On se demande souvent ce par quoi les artistes sont motivés. Le ballet de Crystal Pite est bien évidemment joli, il est plaisant d’assister à ces chorégraphies dans lesquelles chaque mouvement est aérien et permet de sentir un tant soit peu l’exercice des lois gravitationnelles. Cependant il manque, à tous ces arts en morceaux, de la légèreté, un brin de simplicité exempt de concepts : il manque un fil tenu et continu, peut-être.

 — Julia VALETTE

Body and Soul: à la quête de dualité 

Après le grand succès de The Seasons’ Canon en 2016, Crystal Pite revient au Palais Garnier avec sa nouvelle création Body and Soul. La chorégraphe canadienne fait ici représenter un ballet en trois actes, avec un entracte et un précipité, et dont la durée totale est d’1h15. 

Très marqués par la dualité, les deux premiers actes s’accompagnent de la voix de Marina Hands et se déroulent dans une alternance duos/ensembles d’où se dégagent les rapports contradictoires entre l’individu et le groupe, entre Figure 1 et Figure 2. D’ailleurs, le contraste entre le noir et le blanc de la décoration, des lumières et des costumes accentue cet effet. La conception de la danse chez Pite pourrait être tout à fois conflits et communication, ou bien une sollicitation éternelle entre la cohésion et la séparation.

Comme dans The Seasons’ Canon, Pite met l’accent sur la continuité et l’harmonie, accomplies par l’enchaînement des mouvements de corps – sans oublier la finesse des petits gestes individuels, issus du balancement des différentes parties du corps, afin de montrer la correspondance et la fluidité de la danse et de la musique. Cependant, l’originalité de Body and Soul tient aux mots simples décrits par Hands : droit, gauche, front, menton, poitrine, genoux… qui indiquent les mouvements des danseurs. Ce sont des mots qui commandent au  Body, à son mouvement, et le mouvement de Body est effectivement celui décrit par “Soul”. On dirait que Body et (and) Soul sont deux éléments essentiels et indissociables de la danse. Tous les deux doivent aller de pair.
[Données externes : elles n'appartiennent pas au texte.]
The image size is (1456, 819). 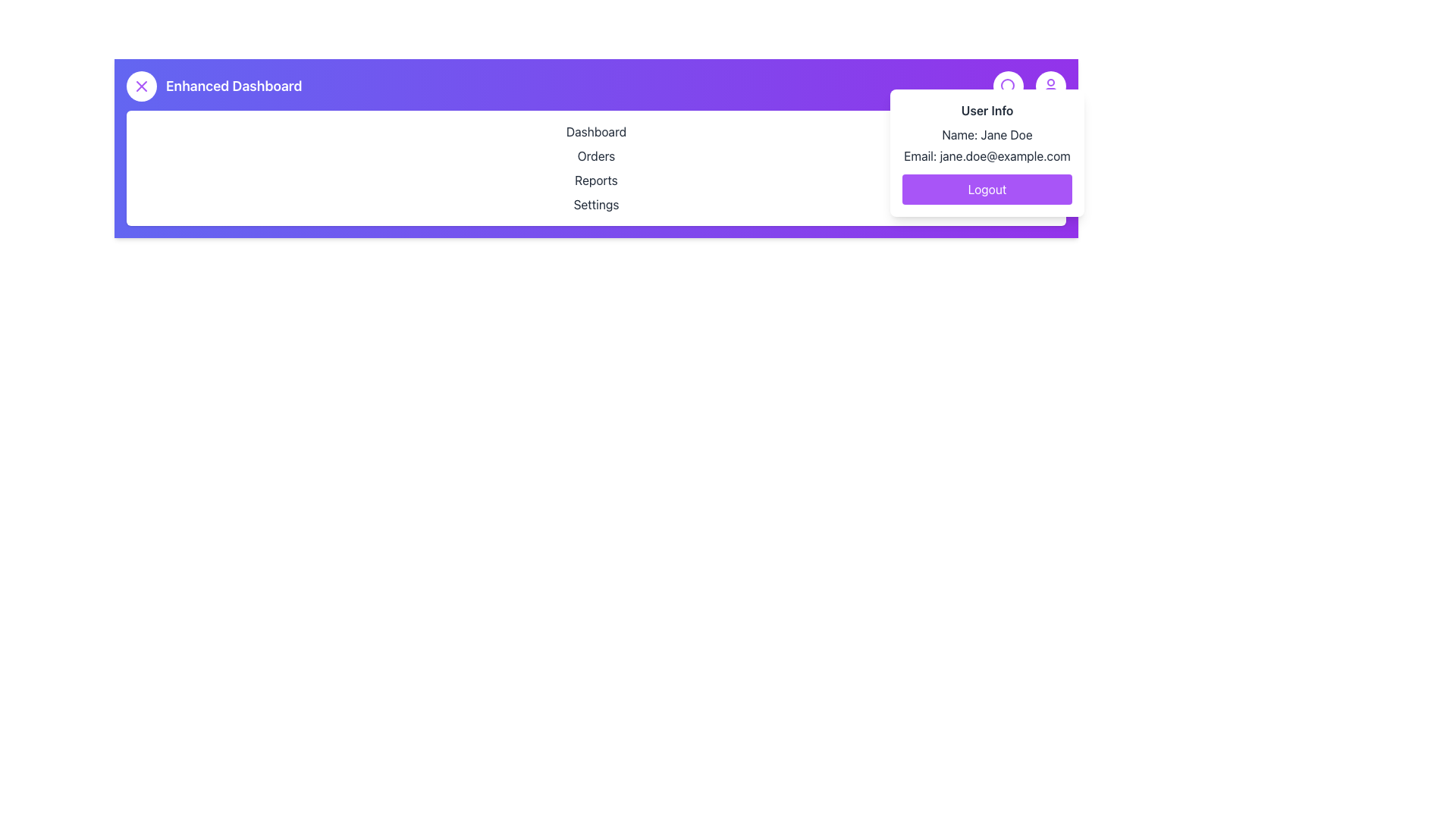 I want to click on the 'Reports' menu item, which is the third item in a vertical list of menu options including 'Dashboard', 'Orders', 'Reports', and 'Settings', so click(x=595, y=180).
En tant qu’oeuvre très structurée, le déroulement des trois actes ne me paraît cependant pas tout à fait cohérent. Par rapport aux deux premiers actes, le troisième acte s’avère très différent, brusque même. Les corps des danseurs sont enveloppés dans des combinaisons métalliques, la danse est assez mécanique et étrange avec des bruits électroniques. Tout cela donne une impression de modernité, là où s’était jusqu’alors tenue l’inspiration néo-classique qui caractérise la danse contemporaine chez Pite. Sur la scène brillante et dorée, les extraterrestres s’amusent dans une ambiance de carnaval. La danse avec des pattes pointues efface les traits humains. Cette partie du ballet s’inscrit sans doute dans l’intention de montrer une certaine animalité – au contraire de l’humanité, qui dispose plutôt d’un plaisir exaltant et sauvage. Ce que Pite cherche dans ces trois actes, c’est, en dépit de manières protéiformes et plus ou moins réussies de représenter, le dualisme existant dans toutes les circonstances et à tous les moments.